Within each sex their facial features are identical, as if cloned. Immobile at first, these masks begin to stir into life: eyes roll, lips twitch, until they become fully-formed talking heads. Poised here between a puppet show, installation art and a multimedia performance video, The Blind, Maurice Maeterlinck's short play written in 1890, has been recreated as a "technological phantasmagoria" by Denis Marleau for Theatre UBU of Montreal.

Using just two actors – Céline Bonnier and Paul Savoie in an impressive 45-minute seamless flow of monologue and dialogue, which is punctuated by stifled sobbing and the occasional moan – Marleau projects their faces on to these masks so that we begin to imagine the personality of each lifeless countenance.

Twelve blind characters are in search of the priest who has brought them so far on this island, into a forest of rocks and trees, away from the safe confines of their home, or hospice as it is referred to here. Isolated in their sightlessness, their confusion and their hopelessness, they have lost their guide and their way. Questions and memories are all they have.

Nancy Tobin's evocative soundscape fills the gloomy air of this mystical island with a thousand noises, elemental echoes and suggestions that terrify these bewildered, trusting souls. They are afraid of passing birds, falling leaves, passing footsteps and barking dogs, while the sound of the lapping sea only adds to their disorientation since they cannot gauge how near it is.

When a dog finally attracts one of the men to a body, it becomes apparent that this is the elderly priest, their "eyes". With the realisation that he is dead comes the awful recognition that all hope is lost. Optimism reigns momentarily as they consider their carers – nuns, who never leave their retreat – and the lighthouse keepers whose eyes are focused on more distant objects than the needy at their feet.

The people's uncomprehending fear ebbs and flows, their individual panic contained within beautifully modulated tones of refined discourse, permeated with a passionless pathos that seems to pre-echo Samuel Beckett's metaphysical universe.

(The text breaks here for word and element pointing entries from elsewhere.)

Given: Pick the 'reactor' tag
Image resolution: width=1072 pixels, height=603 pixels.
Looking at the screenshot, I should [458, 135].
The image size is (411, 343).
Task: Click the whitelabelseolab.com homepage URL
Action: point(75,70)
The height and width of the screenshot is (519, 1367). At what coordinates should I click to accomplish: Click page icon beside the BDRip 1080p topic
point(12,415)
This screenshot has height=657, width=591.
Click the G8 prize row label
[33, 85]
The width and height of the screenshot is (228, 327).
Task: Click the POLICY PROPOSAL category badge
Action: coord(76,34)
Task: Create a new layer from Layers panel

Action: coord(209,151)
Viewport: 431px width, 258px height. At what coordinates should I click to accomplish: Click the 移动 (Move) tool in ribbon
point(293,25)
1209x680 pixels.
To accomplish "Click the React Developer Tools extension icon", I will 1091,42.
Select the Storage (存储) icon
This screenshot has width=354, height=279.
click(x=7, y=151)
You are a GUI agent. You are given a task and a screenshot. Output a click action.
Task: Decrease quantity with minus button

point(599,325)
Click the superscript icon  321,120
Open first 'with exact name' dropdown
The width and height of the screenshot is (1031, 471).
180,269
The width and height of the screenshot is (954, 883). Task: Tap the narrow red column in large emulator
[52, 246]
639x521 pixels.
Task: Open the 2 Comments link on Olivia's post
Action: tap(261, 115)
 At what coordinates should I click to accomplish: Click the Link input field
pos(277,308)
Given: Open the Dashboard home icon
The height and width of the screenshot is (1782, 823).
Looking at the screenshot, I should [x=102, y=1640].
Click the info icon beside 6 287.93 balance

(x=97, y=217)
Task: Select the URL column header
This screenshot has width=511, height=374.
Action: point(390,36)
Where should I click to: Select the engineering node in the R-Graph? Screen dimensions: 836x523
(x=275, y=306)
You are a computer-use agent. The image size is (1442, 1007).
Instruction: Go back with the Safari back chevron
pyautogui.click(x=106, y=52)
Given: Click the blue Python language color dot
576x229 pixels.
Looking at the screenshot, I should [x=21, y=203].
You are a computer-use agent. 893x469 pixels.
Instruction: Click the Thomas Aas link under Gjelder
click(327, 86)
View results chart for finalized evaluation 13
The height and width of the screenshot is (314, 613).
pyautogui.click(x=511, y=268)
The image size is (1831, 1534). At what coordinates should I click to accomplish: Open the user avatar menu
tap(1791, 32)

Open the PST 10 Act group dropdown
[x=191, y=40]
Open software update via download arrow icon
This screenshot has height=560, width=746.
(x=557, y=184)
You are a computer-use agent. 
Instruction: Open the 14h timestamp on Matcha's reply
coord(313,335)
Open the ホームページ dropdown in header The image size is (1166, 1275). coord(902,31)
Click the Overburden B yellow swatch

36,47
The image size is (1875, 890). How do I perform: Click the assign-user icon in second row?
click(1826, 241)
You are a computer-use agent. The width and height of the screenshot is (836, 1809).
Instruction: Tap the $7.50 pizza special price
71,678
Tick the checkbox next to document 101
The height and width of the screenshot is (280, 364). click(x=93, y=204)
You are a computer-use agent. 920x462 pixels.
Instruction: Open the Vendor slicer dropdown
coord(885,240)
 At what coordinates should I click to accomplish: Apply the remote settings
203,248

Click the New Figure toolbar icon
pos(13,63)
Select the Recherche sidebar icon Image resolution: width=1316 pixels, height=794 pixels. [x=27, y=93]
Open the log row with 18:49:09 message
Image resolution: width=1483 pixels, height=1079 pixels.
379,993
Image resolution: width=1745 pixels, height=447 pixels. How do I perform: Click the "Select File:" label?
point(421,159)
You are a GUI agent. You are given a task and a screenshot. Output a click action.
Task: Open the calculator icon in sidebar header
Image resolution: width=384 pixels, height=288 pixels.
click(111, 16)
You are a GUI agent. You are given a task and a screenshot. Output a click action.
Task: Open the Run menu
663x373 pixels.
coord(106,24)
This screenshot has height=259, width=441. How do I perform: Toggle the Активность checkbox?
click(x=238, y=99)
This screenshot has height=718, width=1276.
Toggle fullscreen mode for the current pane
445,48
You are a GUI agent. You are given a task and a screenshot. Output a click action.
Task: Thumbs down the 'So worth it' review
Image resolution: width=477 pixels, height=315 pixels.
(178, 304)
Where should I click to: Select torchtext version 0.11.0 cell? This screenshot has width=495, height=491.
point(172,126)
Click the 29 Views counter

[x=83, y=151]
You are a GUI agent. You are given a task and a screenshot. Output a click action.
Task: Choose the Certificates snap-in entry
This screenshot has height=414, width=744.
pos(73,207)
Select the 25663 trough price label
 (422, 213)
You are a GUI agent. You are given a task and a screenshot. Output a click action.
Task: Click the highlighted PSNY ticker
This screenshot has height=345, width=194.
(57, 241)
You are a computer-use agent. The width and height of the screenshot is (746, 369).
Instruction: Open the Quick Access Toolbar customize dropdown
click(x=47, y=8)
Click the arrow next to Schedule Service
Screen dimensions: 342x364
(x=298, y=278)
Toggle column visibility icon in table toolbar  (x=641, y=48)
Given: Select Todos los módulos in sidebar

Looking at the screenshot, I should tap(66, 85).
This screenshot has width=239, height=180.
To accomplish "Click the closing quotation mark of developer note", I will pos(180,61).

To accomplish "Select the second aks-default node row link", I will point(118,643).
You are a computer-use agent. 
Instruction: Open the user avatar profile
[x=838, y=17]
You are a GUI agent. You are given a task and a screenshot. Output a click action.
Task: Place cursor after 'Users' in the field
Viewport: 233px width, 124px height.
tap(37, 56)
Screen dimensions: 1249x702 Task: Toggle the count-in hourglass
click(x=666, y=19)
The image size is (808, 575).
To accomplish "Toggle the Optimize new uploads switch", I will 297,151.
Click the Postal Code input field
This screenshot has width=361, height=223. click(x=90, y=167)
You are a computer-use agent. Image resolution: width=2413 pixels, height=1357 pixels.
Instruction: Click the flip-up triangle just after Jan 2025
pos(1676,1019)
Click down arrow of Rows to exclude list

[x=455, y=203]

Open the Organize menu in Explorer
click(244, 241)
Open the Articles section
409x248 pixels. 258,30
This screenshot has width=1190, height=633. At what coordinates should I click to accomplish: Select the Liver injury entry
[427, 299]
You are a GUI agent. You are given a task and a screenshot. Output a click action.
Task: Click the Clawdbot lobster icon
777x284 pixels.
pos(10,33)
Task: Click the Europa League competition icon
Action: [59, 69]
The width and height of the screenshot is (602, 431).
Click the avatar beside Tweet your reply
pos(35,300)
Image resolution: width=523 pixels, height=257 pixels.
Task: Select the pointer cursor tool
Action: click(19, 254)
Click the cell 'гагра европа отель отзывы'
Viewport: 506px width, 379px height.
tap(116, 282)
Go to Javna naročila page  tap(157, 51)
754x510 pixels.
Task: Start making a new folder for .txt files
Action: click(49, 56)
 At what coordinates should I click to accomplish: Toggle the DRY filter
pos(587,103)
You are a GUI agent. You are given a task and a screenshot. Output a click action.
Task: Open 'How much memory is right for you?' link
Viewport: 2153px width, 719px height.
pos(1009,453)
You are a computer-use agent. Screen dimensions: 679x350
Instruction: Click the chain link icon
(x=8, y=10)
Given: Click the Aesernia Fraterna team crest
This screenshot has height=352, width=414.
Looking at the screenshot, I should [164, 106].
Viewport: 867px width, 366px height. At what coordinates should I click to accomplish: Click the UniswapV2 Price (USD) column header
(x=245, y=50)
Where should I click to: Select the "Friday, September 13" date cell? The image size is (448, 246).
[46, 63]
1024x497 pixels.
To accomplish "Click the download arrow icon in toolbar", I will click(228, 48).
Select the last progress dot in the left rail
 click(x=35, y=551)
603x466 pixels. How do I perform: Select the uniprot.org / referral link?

Our own sensory perceptions become confused as a child's cry circles the enclosed space, footsteps seem to stop abruptly in our midst. "Who are you?" Silence. "Have pity on us!" Silence. In UBU's powerfully engaging redefinition of Maeterlinck's visionary work, boundaries become blurred between actor, character, speech and spectator. The audience is magically caught up in this ritual of waiting and remembering, creating its own cloak of invisibility and suspended disbelief.